Secretary Rice’s Comments on Secret Detentions and Torture Obscure the Facts and the Law
Secretary of State Condoleezza Rice’s remarks today defending U.S. counterterrorism policies as compliant with the U.S. Constitution, laws and treaty obligations are difficult to square with as-yet undisputed reports that the United States has authorized mock drowning, sleep deprivation, forcing detainees into “stress positions” and dousing them with cold water in frigid cells. Secretary Rice departed for Europe today, where the United States is under increasing pressure from European governments to explain reports that the US is holding terrorist suspects in C.I.A.-operated secret detention centers there and in other nations throughout the world.

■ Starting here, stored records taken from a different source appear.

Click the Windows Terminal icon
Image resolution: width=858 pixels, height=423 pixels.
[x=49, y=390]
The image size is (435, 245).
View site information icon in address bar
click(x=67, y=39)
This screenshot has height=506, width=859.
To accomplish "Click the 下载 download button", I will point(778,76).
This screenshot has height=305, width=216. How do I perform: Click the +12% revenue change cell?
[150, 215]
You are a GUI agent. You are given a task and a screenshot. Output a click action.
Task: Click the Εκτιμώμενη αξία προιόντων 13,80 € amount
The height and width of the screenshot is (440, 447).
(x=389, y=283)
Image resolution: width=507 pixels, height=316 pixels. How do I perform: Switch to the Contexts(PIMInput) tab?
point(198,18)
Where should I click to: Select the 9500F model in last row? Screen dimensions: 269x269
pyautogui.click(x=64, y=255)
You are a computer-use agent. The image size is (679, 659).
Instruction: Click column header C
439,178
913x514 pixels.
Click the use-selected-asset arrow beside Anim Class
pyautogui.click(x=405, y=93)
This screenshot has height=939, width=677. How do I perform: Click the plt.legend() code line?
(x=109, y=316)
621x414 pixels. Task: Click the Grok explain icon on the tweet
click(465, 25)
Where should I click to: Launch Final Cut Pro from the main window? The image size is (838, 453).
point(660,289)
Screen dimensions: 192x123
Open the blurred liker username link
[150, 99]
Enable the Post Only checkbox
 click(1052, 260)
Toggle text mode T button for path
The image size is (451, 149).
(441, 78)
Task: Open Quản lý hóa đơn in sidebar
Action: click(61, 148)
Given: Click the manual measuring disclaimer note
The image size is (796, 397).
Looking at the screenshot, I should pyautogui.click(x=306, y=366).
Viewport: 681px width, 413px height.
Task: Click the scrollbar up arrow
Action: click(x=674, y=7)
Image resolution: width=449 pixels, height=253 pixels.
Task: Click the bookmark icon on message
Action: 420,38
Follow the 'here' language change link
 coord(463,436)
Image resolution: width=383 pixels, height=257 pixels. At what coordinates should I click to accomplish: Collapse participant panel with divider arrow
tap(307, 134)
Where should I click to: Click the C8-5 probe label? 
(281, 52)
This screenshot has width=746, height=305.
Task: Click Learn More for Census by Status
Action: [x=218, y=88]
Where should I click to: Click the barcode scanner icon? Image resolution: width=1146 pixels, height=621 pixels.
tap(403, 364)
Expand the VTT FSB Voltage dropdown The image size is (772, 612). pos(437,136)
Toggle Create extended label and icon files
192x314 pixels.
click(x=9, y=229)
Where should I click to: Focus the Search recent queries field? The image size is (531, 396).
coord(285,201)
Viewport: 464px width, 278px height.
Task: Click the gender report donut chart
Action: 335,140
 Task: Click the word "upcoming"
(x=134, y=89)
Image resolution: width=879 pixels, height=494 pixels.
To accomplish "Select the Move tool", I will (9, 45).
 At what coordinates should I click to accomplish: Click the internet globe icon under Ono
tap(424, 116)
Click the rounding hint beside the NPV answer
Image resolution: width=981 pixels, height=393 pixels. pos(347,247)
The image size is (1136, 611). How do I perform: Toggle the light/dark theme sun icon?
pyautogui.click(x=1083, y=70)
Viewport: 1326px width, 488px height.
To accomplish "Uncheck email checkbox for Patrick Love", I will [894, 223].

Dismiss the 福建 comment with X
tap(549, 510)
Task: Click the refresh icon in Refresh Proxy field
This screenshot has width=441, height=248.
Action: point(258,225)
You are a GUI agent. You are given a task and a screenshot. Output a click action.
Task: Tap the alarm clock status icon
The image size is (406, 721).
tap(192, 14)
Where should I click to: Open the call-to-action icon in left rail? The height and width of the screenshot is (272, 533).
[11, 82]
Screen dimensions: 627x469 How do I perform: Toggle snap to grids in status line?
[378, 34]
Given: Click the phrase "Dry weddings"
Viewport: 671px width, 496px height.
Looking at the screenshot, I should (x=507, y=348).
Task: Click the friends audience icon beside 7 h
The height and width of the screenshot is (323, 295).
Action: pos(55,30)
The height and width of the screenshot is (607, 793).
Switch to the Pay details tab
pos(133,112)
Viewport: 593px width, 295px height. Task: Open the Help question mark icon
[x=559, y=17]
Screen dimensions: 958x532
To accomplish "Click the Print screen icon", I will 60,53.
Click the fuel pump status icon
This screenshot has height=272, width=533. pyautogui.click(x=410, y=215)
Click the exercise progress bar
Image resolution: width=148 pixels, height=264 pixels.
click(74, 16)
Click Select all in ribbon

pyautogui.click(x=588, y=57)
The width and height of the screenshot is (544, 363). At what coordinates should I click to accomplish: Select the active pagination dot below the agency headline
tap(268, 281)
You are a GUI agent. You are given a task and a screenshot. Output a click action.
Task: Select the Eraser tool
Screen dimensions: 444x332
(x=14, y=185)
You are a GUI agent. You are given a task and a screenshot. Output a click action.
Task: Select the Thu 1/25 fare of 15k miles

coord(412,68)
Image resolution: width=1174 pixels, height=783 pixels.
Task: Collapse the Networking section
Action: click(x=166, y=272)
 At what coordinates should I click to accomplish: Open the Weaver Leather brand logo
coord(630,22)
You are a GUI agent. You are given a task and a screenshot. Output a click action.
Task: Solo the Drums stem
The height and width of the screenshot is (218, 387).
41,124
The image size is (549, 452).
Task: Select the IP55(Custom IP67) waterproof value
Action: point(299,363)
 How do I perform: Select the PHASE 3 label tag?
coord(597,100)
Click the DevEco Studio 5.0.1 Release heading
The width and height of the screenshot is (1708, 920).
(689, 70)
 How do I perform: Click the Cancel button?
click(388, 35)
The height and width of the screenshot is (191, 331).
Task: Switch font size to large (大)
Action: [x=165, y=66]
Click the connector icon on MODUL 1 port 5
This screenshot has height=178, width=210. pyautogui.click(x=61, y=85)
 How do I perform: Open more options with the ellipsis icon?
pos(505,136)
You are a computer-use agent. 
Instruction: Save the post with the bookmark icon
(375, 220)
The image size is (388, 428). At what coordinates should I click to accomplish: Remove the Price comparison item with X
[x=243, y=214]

“It should be obvious by now that repeating the mantra ‘we don’t torture’ in the face of mounting evidence to the contrary is not enough. No matter how many times Secretary Rice — or the President for that matter — says ‘we don’t torture,’ actions speak louder than words,” said Elisa Massimino, Washington Director of Human Rights First. “If the United States is, as a matter of policy, subjecting detainees to mock drowning and other techniques it has historically condemned as torture, the Secretary’s words unfortunately don’t mean much.” The Bush Administration meanwhile continues to lobby against the McCain anti-torture amendment that would reinforce the ban on cruel, inhuman and degrading treatment, a ban that Secretary Rice acknowledged in her remarks earlier today and claimed that the United States is observing. “It’s hard to know what meaning to attach to the Secretary’s words when the Administration is fighting tooth and nail for a legal loophole to abuse prisoners.”